Maldivian news outlet

AdduLIVE is a regional news outlet based in Addu City, Maldives. It is one of the most popular regional news outlets in the country.

== History ==
AdduLIVE was founded on 1 January 2013. Its website was officially launched at the Equatorial Convention Centre by the Mayor of Addu City Abdulla Sodiq.

On 22 October 2015, AdduLIVE's website was hacked following repeated threatening calls made from anonymous callers to AdduLIVE journalists. The International Federation of Journalists criticized the hacking and called on the Maldivian government to condemn the attack and protect the security and safety of journalists. It was later back in the following week. The outlet claims that it was hacked after it published about a beginning of a presidential impeachment.

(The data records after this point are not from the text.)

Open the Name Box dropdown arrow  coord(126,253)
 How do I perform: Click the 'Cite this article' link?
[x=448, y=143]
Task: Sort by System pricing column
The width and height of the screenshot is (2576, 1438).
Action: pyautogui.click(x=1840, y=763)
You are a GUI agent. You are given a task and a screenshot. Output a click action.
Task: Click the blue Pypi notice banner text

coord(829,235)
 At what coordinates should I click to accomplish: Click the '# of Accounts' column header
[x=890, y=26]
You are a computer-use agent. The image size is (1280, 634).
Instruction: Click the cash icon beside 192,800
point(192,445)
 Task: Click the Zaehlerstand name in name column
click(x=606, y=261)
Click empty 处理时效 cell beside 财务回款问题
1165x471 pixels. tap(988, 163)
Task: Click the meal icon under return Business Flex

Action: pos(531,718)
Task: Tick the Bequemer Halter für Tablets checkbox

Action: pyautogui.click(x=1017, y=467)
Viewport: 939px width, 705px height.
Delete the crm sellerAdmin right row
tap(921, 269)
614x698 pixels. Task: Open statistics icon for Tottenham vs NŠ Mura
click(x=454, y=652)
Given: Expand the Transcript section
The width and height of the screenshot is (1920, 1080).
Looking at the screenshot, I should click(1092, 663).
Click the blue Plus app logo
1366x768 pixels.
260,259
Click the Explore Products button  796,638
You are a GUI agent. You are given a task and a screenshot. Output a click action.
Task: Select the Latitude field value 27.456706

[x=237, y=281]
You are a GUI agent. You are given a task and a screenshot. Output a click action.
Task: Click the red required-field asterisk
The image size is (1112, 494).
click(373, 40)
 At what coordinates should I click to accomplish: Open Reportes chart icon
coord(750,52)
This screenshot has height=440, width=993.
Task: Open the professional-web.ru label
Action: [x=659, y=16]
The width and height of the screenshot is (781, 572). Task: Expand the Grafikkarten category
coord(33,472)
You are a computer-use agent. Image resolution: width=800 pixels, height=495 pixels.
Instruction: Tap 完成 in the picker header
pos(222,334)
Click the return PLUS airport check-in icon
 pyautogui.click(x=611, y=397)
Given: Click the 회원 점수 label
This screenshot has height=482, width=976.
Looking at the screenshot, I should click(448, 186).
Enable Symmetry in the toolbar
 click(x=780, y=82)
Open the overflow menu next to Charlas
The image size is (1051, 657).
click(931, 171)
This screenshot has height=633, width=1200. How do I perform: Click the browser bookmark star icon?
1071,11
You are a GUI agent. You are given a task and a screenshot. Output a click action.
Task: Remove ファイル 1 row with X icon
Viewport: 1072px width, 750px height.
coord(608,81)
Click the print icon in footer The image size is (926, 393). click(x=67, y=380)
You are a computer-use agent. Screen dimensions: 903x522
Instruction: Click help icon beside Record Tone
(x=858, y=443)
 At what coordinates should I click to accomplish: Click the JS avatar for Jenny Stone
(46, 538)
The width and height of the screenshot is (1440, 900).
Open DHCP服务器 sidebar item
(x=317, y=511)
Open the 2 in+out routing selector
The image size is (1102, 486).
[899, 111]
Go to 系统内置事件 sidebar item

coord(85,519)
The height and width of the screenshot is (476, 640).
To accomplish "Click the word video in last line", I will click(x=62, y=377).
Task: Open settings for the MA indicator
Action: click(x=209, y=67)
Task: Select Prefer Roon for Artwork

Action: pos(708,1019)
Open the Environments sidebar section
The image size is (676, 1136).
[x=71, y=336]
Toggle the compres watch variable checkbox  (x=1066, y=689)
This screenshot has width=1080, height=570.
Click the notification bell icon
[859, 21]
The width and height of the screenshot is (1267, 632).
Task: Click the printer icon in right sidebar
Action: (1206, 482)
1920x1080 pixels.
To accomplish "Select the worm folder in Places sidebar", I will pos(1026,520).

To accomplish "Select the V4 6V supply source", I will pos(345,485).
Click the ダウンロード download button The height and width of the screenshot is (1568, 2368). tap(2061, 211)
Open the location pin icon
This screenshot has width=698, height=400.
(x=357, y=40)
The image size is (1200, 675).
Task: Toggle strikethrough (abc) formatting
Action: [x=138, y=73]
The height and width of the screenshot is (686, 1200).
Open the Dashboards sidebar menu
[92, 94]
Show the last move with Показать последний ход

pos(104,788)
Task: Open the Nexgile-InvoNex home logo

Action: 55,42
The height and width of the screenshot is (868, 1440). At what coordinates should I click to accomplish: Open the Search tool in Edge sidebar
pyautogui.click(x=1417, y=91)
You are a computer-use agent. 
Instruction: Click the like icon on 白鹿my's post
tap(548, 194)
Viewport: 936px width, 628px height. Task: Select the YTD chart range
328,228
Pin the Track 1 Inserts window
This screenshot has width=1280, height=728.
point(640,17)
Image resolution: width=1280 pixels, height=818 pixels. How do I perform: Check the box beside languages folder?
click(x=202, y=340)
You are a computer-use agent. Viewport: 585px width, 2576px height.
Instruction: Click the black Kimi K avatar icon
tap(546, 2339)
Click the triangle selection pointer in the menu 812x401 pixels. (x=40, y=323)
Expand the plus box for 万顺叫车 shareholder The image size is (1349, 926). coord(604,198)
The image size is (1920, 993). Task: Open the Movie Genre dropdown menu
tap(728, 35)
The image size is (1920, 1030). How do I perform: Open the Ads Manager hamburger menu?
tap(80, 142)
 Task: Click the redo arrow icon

On 22 April 2016, the Communications Authority of Maldives under the order of the Ministry of Home Affairs blocked AdduLIVE's website. Home Minister Umar Naseer said that it was blocked due to the site being unregistered. However, AdduLIVE claims that it was blocked after it published a report about how then-First Lady Fathimath Ibrahim was linked to corruption. It was later unblocked on 4 July 2016.

On 15 October 2017, AdduLIVE launched their own mobile app.